Campania, carcere a chi abbandona i rifiuti

Palazzo Chigi ha varato un decreto sull'emergenza rifiuti e il decoro urbano. Bertolaso: "Da 6 mesi a 3 anni di reclusione per chi abbandona rifiuti ingombranti e, se colti in
flagrante, c'è l'arresto". Le norme anti graffitari saranno contenute in un emendamento al decreto sicurezza

Roma - Il Consiglio dei ministri ha dato il via libera al decreto legge sull’emergenza rifiuti e sul decoro urbano. "I sindaci devono fare il loro mestiere e il loro dovere". È quanto ha affermato il sottosegretario alla presidenza con delega all’emergenza rifiuti, Guido Bertolaso che parte da questo "monito" per spiegare che nel decreto legge approvato oggi, il governo risponde alle "sollecitazioni dei cittadini che lamentano ancora che non viene tolta la spazzatura dal cassonetto. Siccome il ruolo del Governo è quello di individuare le modalità di smaltimento ma non quello del prelievo dei rifiuti - ha detto - abbiamo previsto nel dl che chi non rispetta le norme, che quei sindaci che non fanno il loro dovere possono essere commissariati con un decreto del ministero dell’Interno. Si tratta - ha aggiunto - di una norma importante e severa che vuole far assumere responsabilità amministrazioni comunali".

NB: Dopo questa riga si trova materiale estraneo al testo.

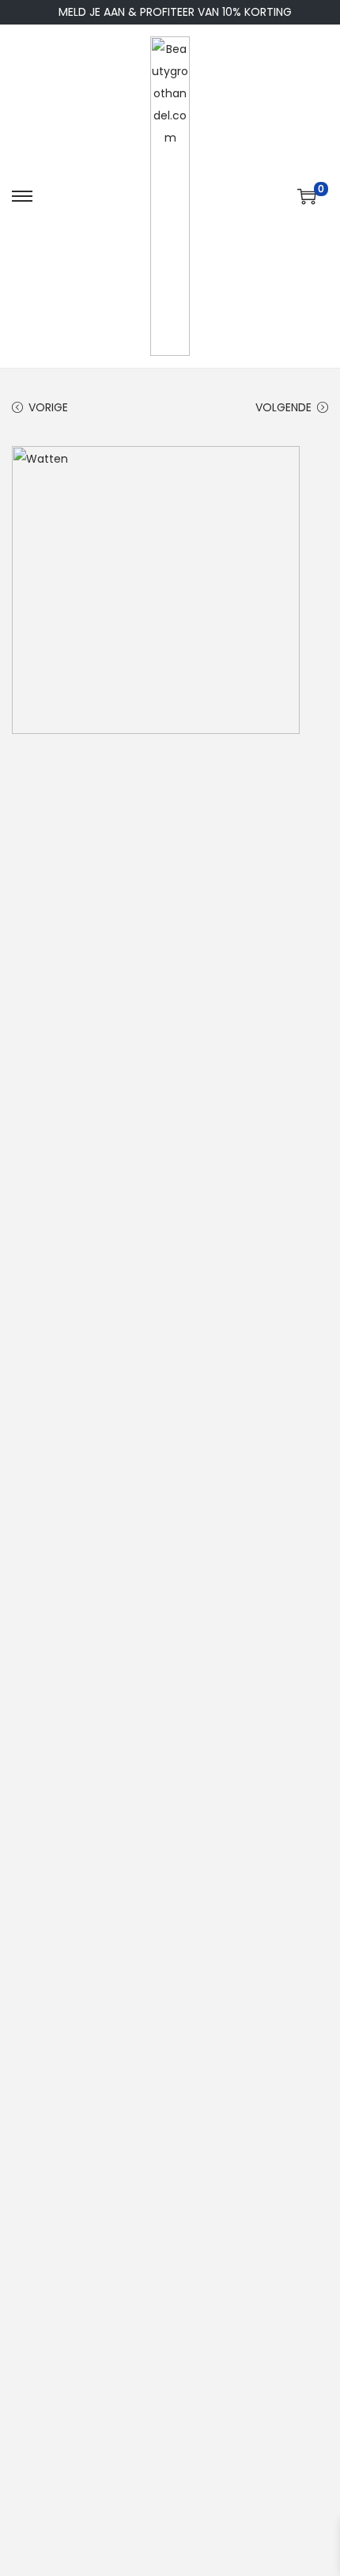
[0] (306, 196)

Responsabilità dei cittadini Ma la responsabilità deve essere anche dei cittadini. "Abbiamo verificato che in certe situazioni, una volta tolta la spazzatura dopo 6-7 ore se ne accumula di nuova anche di quella pesante con frigoriferi, lavatrici... Fino ad ora era prevista solo una multa irrisoria. Ora, per chi viene colto in fragrante è possibile una condanna da 6 mesi a tre anni". L’arresto è però previsto in questo momento solo in Campania e poi varrà per tutte le regioni "in cui c’è una dichiarazione di stato d’emergenza". 

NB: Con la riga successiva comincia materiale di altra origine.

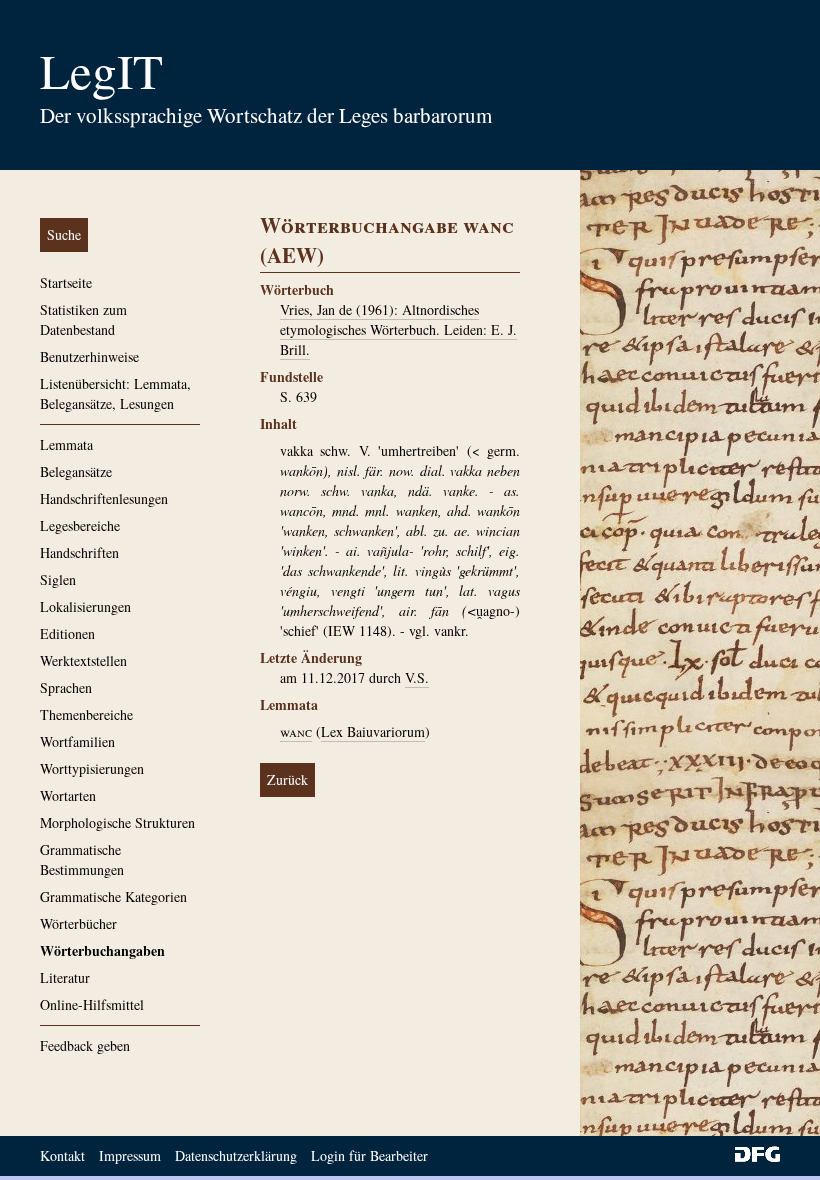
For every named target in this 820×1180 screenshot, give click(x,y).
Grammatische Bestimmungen (82, 859)
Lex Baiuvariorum (373, 731)
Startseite (66, 282)
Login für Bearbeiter (369, 1155)
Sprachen (66, 687)
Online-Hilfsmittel (92, 1004)
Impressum (130, 1155)
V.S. (417, 677)
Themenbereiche (86, 714)
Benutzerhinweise (89, 356)
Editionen (67, 633)
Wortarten (68, 795)
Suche (64, 234)
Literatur (65, 977)
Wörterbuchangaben (102, 950)
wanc (296, 731)
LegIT (101, 70)
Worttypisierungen (92, 768)
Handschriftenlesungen (104, 498)
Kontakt (62, 1155)
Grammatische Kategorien (113, 896)
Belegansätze (76, 471)
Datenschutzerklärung (236, 1155)
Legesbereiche (80, 525)
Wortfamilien (77, 741)
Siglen (58, 579)
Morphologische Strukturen (117, 822)
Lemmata (66, 444)
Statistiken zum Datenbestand (83, 319)
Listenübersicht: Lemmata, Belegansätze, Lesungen (115, 393)
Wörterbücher (78, 923)
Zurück (287, 779)
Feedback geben (85, 1045)
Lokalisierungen (85, 606)
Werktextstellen (83, 660)
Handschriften (79, 552)
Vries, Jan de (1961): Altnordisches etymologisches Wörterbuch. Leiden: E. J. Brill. (398, 329)
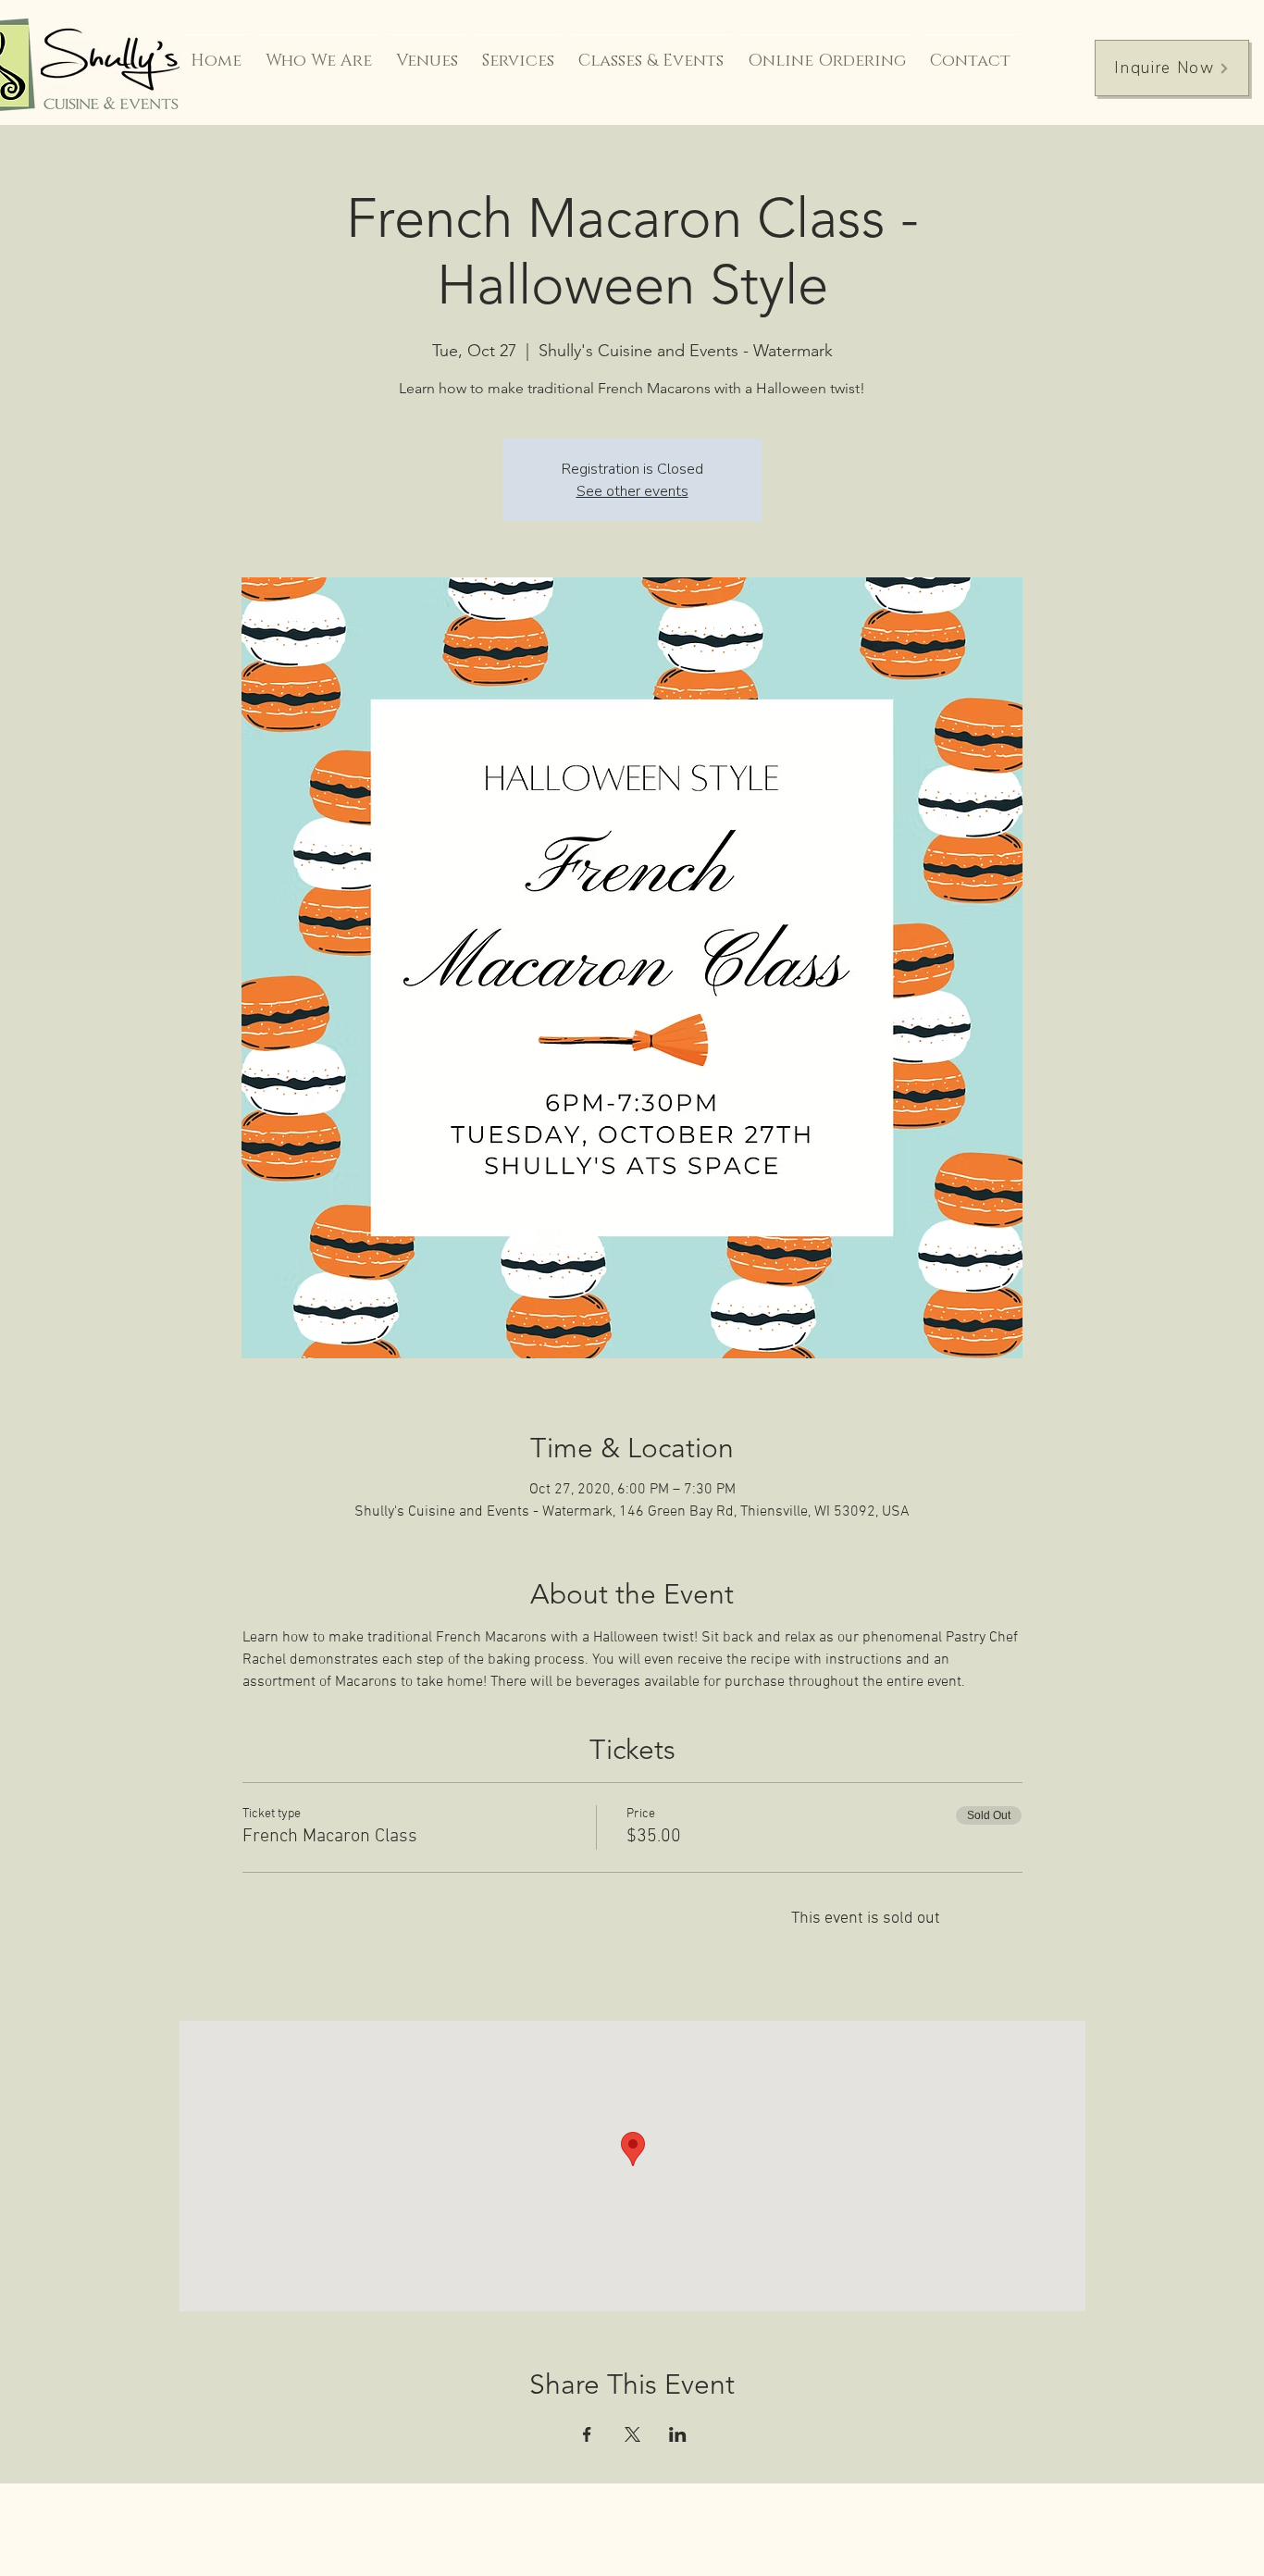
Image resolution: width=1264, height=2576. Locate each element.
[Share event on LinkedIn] (678, 2434)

Norma antigraffiti rinviata La norma antiwriters non sarà nel decreto legge sulla sicurezza ma verrà inserita nell’emendamento alla sicurezza. Ad annunciarlo è il ministro dell’Ambiente, Stefania Prestigiacomo, a margine di una conferenza stampa a palazzo Chigi. "Il governo conferma il suo impegno contro chi imbratta i muri. Ma abbiamo valutato più opportuno di inserire la norma anti-writers con un emendamento al pacchetto sicurezza".